◆ DOCUMENT TEXT ◆
::::::::::
Thanks to the Great War channel on youtube, I discovered that I missed a battle in my attempt to chronologically cover WWI. Apparently, WWI timelines and don’t cover every single battle. Too bad. And on that note, don’t be surprised if I find others that I missed, I still have a month to go before I’m caught up.

Anyways, better late than never.

The first battle of Aisne took place from September 13 to September 28. It was a follow up offensive after the first battle of the Marne. It was also the beginning of trench warfare.

After being defeated at the first battle of the Marne on September 11th, German Chief of General Staff, Hermuth von Moltke, “issued orders to retreat to the line of the Aisne and to fortify the high ground north of the river” (Source). The battle of the Aisne began the next evening.

The two battles came so close together because the Allies did not properly exploit their win at the Marne by continuing to attack the German First and Second armies as they retreated. Additionally, the Allied retreat was extremely slow due mostly to fatigue and caution.

At this stage, the British were still heavily dependent on the Royal Flying Corps for reconnaissance. However, throughout September 10 & 11, the low clouds and mist “severely hindered aerial reconnaissance” (Source). This made it extraordinarily difficult for the Allies to know exactly where the Germans were or what they were up to.

[Below: British BE2 Biplane]

The Germans, for their own part, intended “to halt their retreat at the Aisne” (Source). Thus, the 1st and 2nd German armies, joined by the 7th army, entrenched themselves along the north bank of the Aisne. This bank, known as the Chemin des Dames Ridge, provided them with the perfect defensive position. Reconnaissance also showed German troops moving east from Soissons. It was apparent that these troops were intending to join the German troops currently opposing BEF crossing of the Aisne.

By the evening of the 12th, the 1st and 2nd German armies and completely finished their retreat and were now getting into formation to defend the Aisne against the Allies. The Germans, fully practiced at “entrenching maneuvers,” were quick at digging themselves in – Alexander von Kluck’s 1st Army to the west and Karl von Bülow’s second to the east (Source).
::::::::::
◆ INFORMATION SHOWN ◆
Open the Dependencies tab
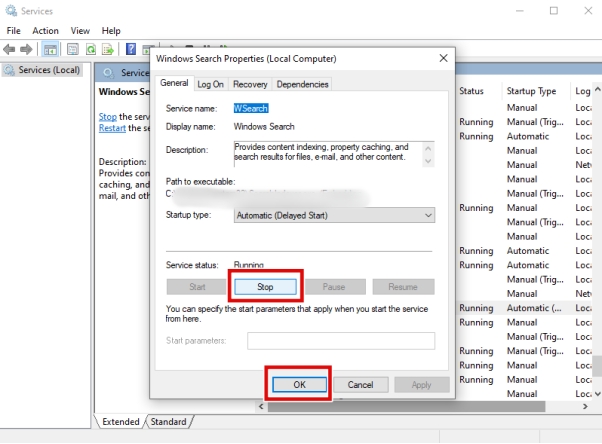The image size is (602, 444). point(302,84)

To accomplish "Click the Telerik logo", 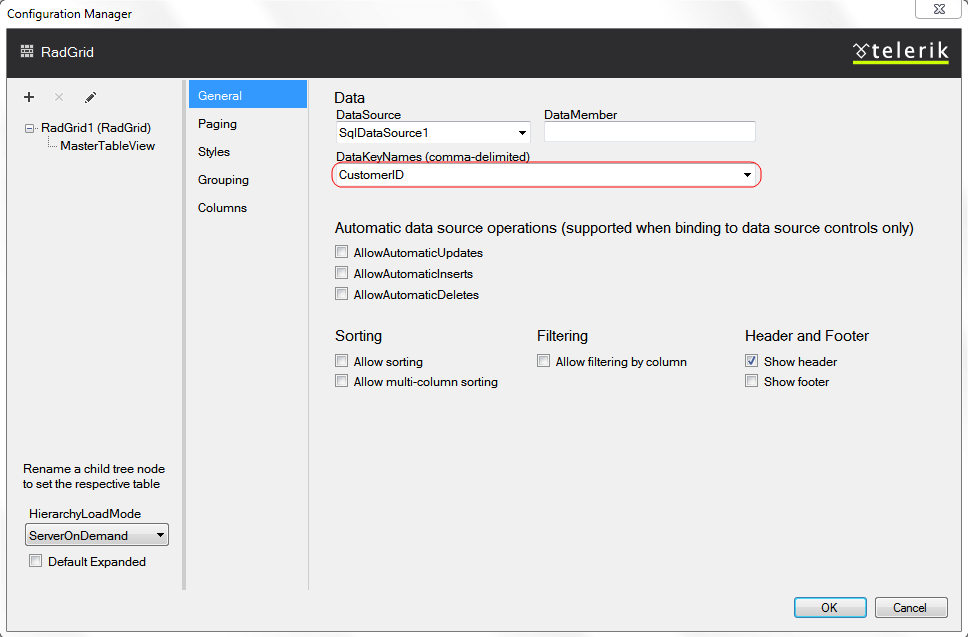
::::::::::
◆ THINGS TO DO ◆
A: Decide whether each statement agrees with the account of the first battle of the Aisne. Answer yes or no for each, and quote the exact words of the account that decide it. (i) The first battle of Aisne lasted from September 13 to September 28. (ii) Clear skies on September 10 and 11 made aerial reconnaissance easy for the British. (iii) The 7th army joined the 1st and 2nd German armies in entrenching along the north bank of the Aisne.
B: List every person named in the account of the first battle of the Aisne.
C: Continue the account of the first battle of the Aisne from its last sentence.

◆ FINAL ANSWERS ◆
A:
(i) Yes: "The first battle of Aisne took place from September 13 to September 28."
(ii) No: "the low clouds and mist “severely hindered aerial reconnaissance”"
(iii) Yes: "the 1st and 2nd German armies, joined by the 7th army, entrenched themselves along the north bank of the Aisne."

B:
Hermuth von Moltke
Alexander von Kluck
Karl von Bülow

C:
With help from the French Fifth and Sixth Armies (under General d’Esperey and General Maunoury, respectively), the British launched a frontal infanty attack on September 13th. Their assault continued on into the 14th, after establishing a bridgehead to the north of the river. This point allowed them to shoot the Germans from above.

Until, that is, the German counter-attacked forced them back. Well, initially, “General Allenby’s Cavalry Division began an attack on the BEF’s right against the German positions along the Aisne in the area of Villers and Bourg, but found that all the bridges across the Aisne, as opposed to the canal, were destroyed” (Source).

The Germans accomplished this through the use of machine gun fire, just one of the many areas of warfare that Germany could claim superiority. “Small advances were achieved by the Allies, but these could not be consolidated” (Source). Their positions were held . . . until help came to the Allies in the from of the 1st Division of the BEF’s I Corps. They assisted in the crossing of the Aisne at Bourg, where the Allies took up positions along the north edge of the river.

What resulted was, essentially, each side trying to outflank the other, while making sure that their opponents stayed in place. Of course, it probably helped that, thanks to the battle, any number of the bridges were destroyed. Remember, that both sides were already partaking in the Race for the Sea and the longer the armies stayed put, well, the longer it would take them to bring help to those further along.  However, this would not be the last battle at the Aisne.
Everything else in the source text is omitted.